Once Durst was convicted in September 2021 for the death of Berman and following Durst's own death January 2022, an updated and expanded edition of the book, titled Murder of a Mafia Daughter: Robert Durst and Susan Berman—The Shocking Inside Story was released a month later, in January 2022, 20 years after the release of the first edition.

== Critical reception ==

Original book cover

In February 2003, the book was named “Pick of the Week” by Las Vegas CityLife.

Las Vegas CityLife reporter Meredith McGhan wrote, in a 2003 critique of the book, "(Scott) has added new and current information to the library of Mob-related Las Vegas literature.

Las Vegas Review-Journal columnist John L. Smith, in his review of the book in 2004, wrote that “The Berman described by Scott was a skilled writer and journalist with a penchant for landing the big story. But, overall, the portrait isn't flattering. She was a former rich kid who lived off a trust fund, then sponged off friends when the easy money ran out. She won big jobs, but couldn't keep them.”

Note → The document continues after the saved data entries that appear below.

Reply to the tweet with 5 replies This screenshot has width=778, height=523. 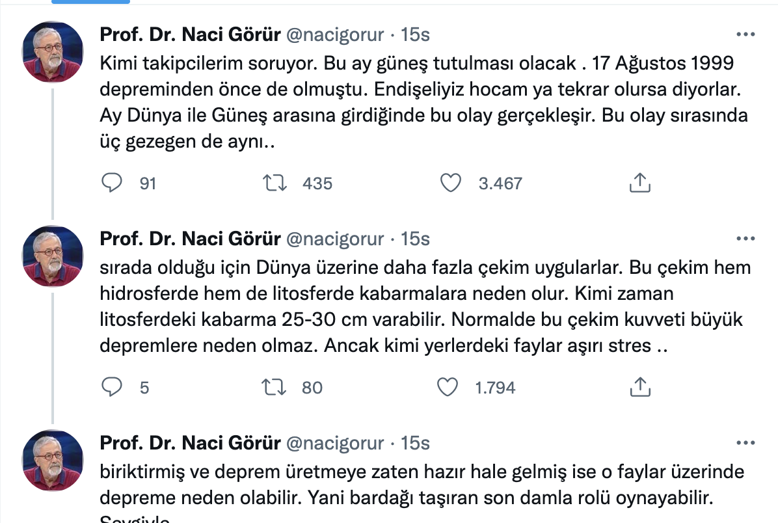click(x=113, y=388)
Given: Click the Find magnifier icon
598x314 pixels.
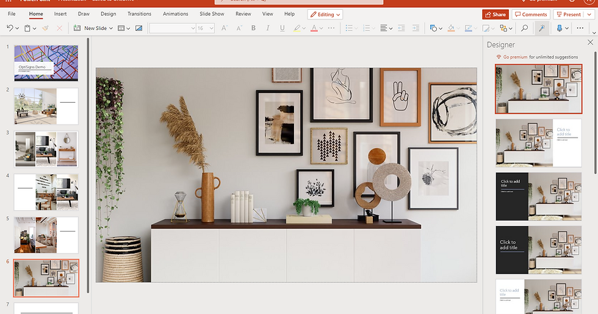Looking at the screenshot, I should pyautogui.click(x=524, y=28).
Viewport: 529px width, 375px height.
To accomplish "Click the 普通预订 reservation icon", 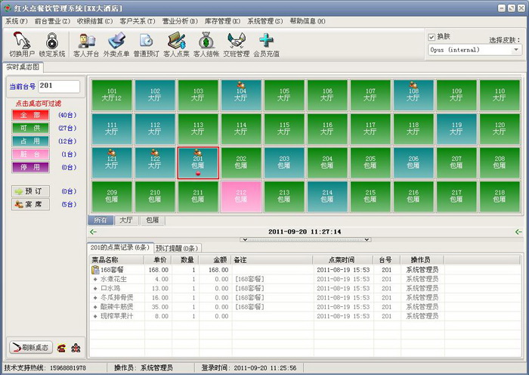I will pos(147,44).
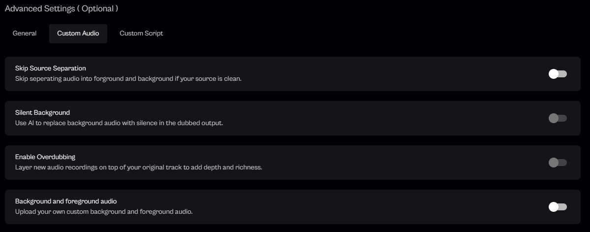Viewport: 590px width, 232px height.
Task: Click "( Optional )" in the heading
Action: [x=97, y=9]
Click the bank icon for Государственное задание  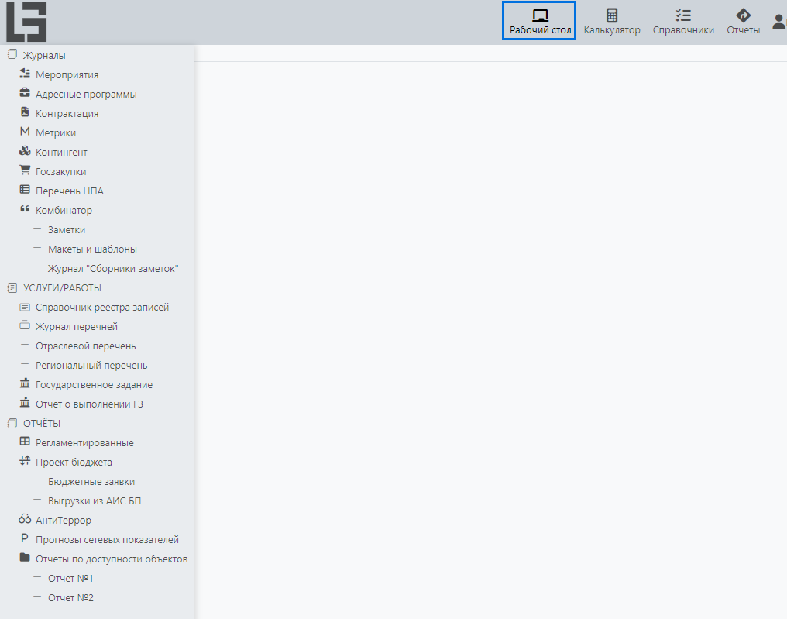click(25, 384)
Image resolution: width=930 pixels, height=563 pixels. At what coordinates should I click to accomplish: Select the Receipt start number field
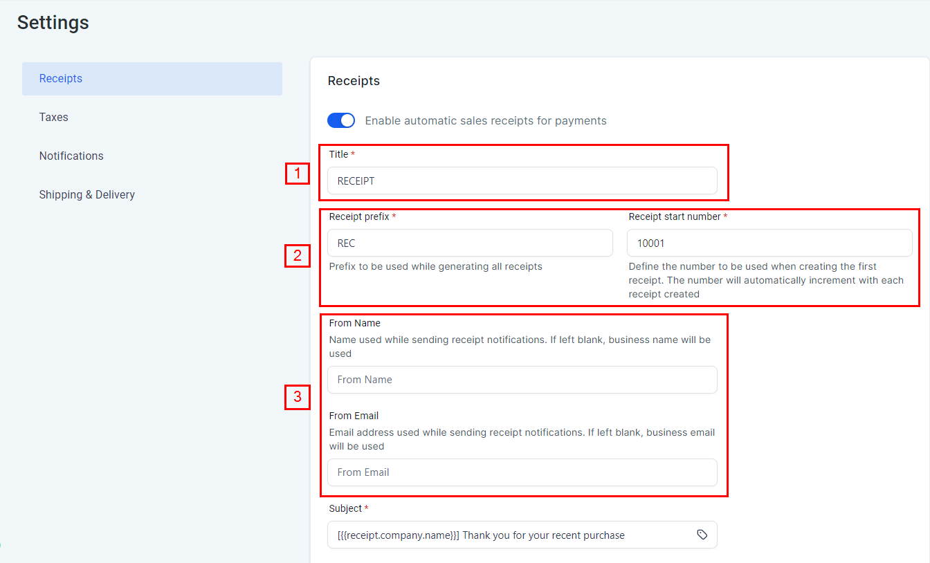click(x=769, y=243)
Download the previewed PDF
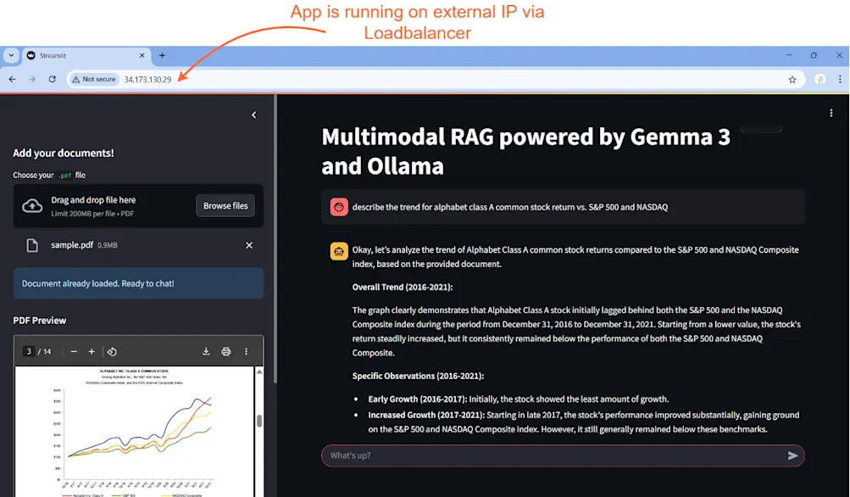This screenshot has width=850, height=497. (x=207, y=350)
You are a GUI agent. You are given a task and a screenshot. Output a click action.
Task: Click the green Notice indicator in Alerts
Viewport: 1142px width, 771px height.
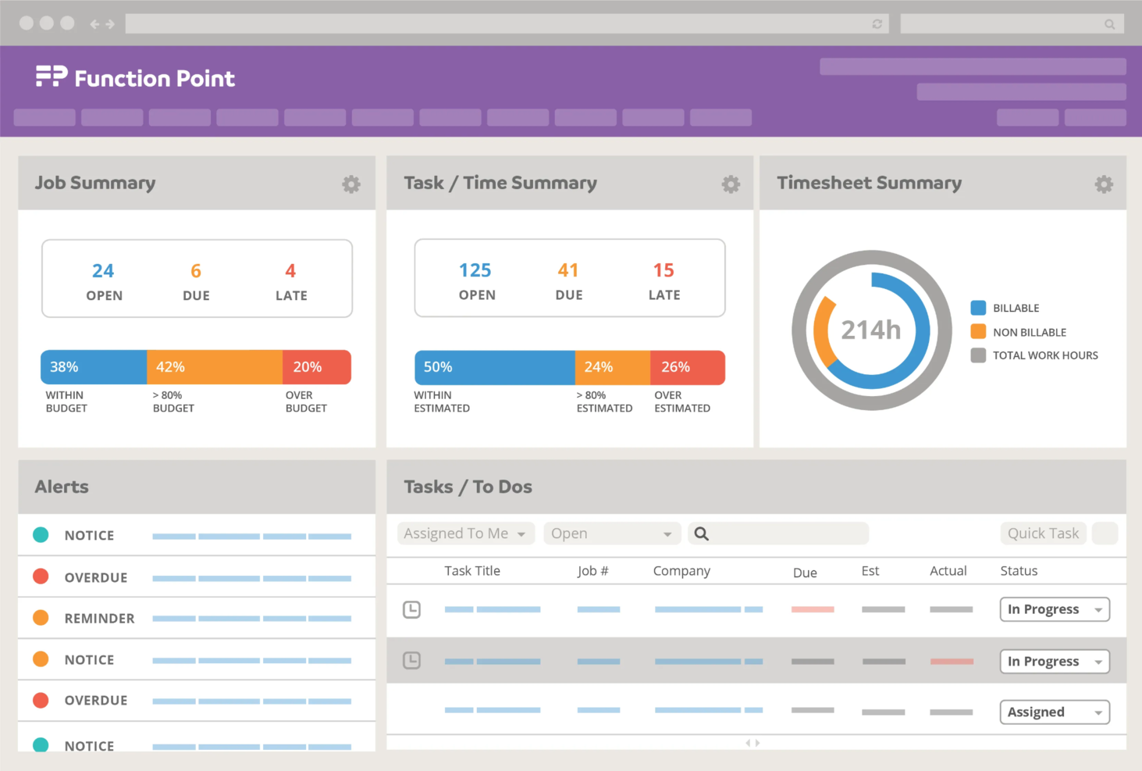click(41, 535)
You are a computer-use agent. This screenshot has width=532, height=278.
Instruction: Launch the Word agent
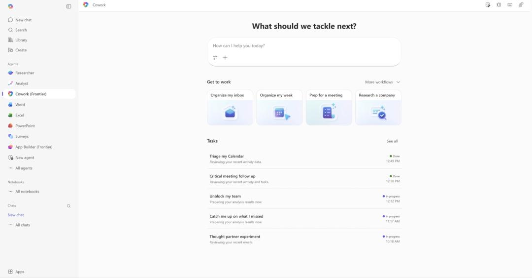click(20, 105)
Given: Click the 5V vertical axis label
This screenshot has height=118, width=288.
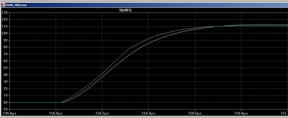Looking at the screenshot, I should (x=6, y=68).
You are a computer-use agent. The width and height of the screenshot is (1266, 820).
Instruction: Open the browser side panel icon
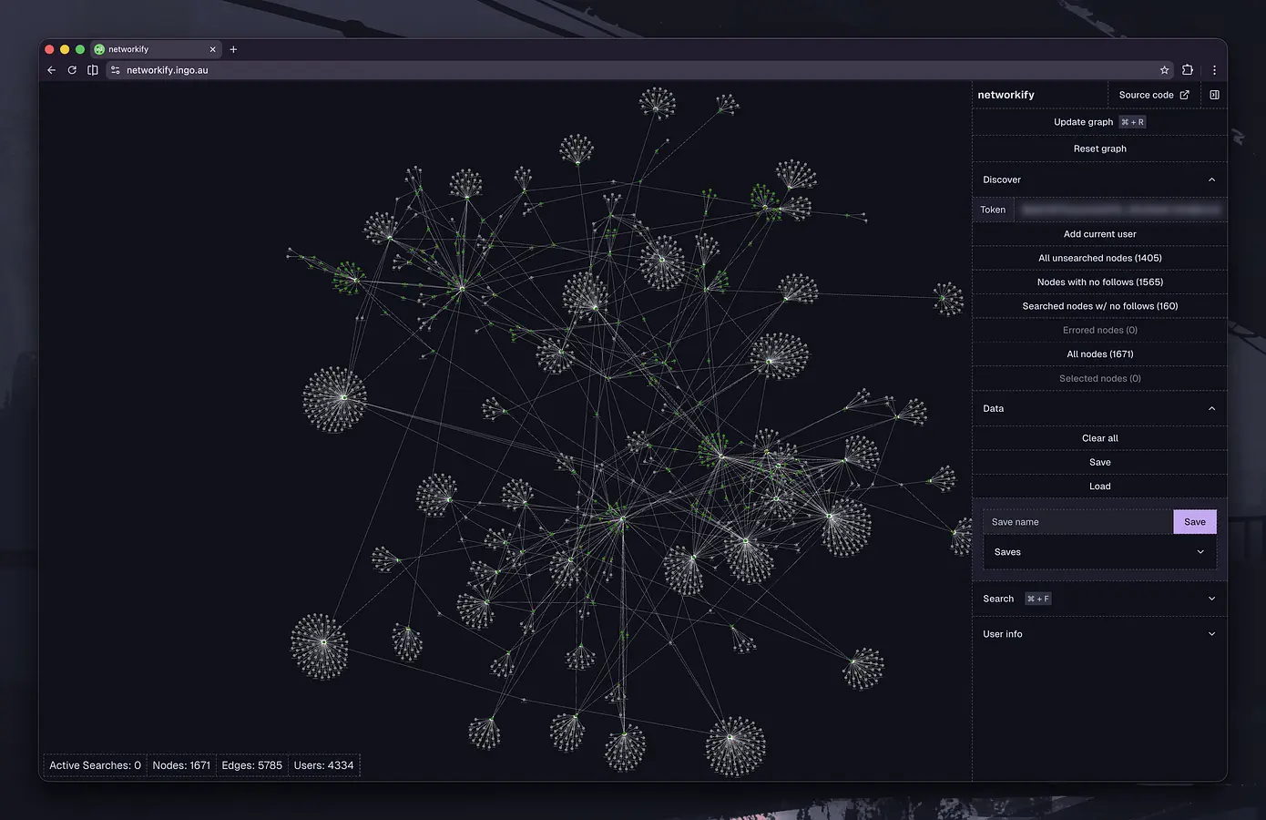pyautogui.click(x=93, y=70)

In December 2013, Smith included the book as a gift recommendation in his Las Vegas Review-Journal column, titled "Tales about Las Vegas make good stocking stuffers."

in January 2014, True Crime Zine gave the book a five-star review.

== Awards ==

The rereleased title, Murder in Beverly Hills, was named a finalist in ForeWord magazine's 2013 Book of the Year Awards in the true crime category.

In June 2014, ForeWord Reviews winners were announced at the American Library Association's annual conference where Murder in Beverly Hills was given the silver award in best true crime books of the year.